Le campagne presidenziali di ieri ci aiutano a capire l'oggi, basta evocare gli slogan per vedere come Obama e Trump siano più vicini di quanto dicano le cronache, sono i figli di un'America che tramonta. "Make America Great Again" e "America First" resteranno nella storia e lo stesso non potrà dirsi degli slogan di Biden-Harris. Chi se li ricorda? Il lungo silenzio, il non-ricordo è un altro indizio, la forza della comunicazione, il ritmo e il simbolismo della parola.

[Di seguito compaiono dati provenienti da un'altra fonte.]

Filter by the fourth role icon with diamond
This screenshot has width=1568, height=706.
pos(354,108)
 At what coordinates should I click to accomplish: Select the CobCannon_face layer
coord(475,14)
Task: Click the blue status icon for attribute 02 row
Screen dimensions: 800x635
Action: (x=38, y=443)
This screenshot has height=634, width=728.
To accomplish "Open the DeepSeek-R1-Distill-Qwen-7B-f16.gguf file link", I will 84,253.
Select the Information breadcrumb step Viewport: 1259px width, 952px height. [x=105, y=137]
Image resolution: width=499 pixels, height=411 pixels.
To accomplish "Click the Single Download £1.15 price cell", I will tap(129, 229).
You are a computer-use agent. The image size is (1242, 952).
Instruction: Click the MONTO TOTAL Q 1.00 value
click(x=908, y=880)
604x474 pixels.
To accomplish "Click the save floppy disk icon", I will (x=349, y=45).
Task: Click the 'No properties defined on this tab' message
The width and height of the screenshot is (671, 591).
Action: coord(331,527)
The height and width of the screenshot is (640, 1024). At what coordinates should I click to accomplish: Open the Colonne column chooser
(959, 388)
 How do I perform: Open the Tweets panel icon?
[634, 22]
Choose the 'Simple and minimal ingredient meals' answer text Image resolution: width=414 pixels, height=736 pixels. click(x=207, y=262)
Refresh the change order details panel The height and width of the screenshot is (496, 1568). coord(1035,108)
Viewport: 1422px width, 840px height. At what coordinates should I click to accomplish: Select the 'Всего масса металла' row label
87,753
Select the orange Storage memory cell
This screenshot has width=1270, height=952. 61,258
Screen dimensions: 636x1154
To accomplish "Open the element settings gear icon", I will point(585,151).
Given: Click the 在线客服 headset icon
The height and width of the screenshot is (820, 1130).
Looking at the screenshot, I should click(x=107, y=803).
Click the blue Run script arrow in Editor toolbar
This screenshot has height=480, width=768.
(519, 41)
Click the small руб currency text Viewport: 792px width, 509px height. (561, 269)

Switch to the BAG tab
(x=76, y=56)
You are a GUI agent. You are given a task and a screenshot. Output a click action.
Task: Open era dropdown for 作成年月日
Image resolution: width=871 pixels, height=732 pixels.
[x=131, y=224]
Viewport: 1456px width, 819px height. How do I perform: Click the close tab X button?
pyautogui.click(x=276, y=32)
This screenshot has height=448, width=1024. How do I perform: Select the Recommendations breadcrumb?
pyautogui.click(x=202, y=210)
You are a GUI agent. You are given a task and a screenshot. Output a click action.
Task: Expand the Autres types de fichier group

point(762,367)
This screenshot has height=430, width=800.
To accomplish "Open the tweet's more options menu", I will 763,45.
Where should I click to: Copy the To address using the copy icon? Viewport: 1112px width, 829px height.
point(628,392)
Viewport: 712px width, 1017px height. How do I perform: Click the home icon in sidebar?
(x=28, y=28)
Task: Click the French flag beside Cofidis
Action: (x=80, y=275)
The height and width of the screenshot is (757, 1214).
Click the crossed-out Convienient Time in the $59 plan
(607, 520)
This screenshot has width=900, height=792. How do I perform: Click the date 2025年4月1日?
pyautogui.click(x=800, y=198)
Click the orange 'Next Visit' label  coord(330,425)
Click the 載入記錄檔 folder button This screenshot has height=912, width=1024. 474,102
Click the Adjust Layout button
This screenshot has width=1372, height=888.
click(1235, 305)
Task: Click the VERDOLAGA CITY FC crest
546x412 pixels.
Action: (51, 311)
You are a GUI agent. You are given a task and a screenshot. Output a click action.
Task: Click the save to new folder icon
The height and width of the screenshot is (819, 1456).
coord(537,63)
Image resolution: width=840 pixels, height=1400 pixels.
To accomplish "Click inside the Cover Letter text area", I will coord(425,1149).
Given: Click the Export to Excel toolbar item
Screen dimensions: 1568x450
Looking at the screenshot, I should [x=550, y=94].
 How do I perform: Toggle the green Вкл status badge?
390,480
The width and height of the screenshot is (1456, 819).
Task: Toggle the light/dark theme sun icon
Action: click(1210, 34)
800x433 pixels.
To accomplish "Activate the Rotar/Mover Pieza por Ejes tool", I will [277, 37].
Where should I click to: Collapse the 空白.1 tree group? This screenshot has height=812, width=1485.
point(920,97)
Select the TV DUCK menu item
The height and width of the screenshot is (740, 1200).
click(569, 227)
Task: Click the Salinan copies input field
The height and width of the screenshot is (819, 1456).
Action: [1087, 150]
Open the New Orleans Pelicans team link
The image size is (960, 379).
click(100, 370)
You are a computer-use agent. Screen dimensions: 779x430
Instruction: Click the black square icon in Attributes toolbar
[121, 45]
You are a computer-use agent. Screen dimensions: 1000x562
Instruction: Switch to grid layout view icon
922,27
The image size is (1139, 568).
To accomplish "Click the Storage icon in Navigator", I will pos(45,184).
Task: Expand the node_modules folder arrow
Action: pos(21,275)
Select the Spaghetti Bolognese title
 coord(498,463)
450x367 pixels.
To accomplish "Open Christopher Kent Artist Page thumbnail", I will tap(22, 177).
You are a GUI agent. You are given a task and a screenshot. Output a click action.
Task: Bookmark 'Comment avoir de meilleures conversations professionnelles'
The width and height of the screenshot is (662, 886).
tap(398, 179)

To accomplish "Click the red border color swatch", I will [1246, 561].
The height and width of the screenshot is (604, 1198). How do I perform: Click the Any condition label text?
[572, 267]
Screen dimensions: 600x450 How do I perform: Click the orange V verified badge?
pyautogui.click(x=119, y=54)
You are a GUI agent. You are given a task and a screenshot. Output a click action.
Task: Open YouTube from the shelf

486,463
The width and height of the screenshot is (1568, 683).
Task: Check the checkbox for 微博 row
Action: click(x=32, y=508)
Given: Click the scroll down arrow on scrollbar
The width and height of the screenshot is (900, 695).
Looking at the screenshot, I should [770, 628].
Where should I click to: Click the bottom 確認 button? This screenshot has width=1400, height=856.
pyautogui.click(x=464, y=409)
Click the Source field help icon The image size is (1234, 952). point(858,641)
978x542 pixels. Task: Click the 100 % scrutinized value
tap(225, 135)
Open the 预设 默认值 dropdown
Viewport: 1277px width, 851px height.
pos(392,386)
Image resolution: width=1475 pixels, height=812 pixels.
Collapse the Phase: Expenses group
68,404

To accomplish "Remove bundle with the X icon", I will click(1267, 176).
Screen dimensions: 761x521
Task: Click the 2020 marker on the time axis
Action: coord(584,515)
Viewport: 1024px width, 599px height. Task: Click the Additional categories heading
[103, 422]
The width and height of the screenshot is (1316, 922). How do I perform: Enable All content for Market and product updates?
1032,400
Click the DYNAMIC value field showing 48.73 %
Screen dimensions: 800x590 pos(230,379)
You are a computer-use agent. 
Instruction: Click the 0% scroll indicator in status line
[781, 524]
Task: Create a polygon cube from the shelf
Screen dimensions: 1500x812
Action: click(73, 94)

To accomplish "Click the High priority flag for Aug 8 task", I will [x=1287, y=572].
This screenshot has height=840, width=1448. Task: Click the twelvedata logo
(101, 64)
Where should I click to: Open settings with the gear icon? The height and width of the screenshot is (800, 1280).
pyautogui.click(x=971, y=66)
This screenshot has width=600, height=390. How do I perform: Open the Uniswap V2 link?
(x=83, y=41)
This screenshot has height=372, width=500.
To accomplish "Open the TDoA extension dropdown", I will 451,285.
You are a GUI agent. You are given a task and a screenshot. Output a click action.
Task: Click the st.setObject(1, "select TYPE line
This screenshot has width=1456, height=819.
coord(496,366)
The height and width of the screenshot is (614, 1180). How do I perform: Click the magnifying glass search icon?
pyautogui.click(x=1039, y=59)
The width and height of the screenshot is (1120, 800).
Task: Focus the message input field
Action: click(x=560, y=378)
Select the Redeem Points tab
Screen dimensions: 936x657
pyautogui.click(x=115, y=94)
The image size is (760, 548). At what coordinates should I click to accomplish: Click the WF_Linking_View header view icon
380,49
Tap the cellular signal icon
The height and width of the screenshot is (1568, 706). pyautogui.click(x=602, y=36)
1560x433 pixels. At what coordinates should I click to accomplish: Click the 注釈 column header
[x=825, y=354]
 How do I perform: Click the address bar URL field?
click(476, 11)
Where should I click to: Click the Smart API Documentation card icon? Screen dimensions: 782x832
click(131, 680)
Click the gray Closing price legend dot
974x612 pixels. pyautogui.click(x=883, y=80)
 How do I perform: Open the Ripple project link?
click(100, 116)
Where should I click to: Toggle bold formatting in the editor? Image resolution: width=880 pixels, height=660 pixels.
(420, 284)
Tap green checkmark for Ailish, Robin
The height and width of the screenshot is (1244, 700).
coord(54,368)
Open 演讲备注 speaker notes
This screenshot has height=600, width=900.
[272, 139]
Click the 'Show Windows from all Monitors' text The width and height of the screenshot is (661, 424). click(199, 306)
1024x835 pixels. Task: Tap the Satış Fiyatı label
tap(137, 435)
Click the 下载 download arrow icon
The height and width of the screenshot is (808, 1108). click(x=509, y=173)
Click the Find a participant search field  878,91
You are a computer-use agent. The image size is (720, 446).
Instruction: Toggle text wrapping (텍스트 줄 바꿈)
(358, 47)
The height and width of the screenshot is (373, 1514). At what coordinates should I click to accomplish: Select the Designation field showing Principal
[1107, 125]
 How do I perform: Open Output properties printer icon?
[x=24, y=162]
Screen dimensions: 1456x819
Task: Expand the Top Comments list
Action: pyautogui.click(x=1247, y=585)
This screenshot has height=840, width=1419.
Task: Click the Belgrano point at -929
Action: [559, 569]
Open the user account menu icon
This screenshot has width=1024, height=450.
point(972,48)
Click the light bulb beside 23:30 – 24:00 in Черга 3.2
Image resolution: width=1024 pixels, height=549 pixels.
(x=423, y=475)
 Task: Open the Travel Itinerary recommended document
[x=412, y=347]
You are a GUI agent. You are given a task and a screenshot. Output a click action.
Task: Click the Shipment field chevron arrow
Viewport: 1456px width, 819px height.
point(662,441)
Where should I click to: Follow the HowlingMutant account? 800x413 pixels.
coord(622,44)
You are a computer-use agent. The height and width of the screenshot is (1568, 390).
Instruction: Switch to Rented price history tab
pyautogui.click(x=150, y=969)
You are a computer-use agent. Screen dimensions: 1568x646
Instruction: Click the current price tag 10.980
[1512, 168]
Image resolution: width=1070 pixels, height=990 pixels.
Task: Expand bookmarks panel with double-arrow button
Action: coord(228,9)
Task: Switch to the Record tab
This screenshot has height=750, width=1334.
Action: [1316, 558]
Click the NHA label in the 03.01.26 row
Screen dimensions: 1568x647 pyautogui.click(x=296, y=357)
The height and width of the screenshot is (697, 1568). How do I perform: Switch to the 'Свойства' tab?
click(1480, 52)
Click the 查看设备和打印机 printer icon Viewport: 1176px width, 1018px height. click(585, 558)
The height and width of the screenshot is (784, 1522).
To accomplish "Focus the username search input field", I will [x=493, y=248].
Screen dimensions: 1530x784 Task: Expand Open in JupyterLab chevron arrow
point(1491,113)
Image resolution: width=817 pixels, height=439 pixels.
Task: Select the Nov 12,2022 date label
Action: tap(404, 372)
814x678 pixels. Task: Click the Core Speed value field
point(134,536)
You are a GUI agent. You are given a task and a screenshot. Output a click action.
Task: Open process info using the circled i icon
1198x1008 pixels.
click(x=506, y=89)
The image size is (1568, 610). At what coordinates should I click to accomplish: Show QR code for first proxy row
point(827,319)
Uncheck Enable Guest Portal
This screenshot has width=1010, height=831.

Questo è un elemento di continuità tra Obama e Trump, il simbolismo del linguaggio, il primo un eccezionale rapper, capace di incantare la folla scandendo "Change" e "Hope", il secondo un tamburo nella foresta che recita "The Snake" di Al Wilson in un paese dove il ranch, i cavalli selvaggi, - e l'immigrazione, lo straniero - sono un elemento pulsante dell'immaginario. La crisi dei migranti che ha travolto l'amministrazione Biden e soprattutto la vicepresidente Kamala Harris, nel suo staff fioccano le dimissioni perché in presenza si nota solo la sua assenza. Cose che capitano.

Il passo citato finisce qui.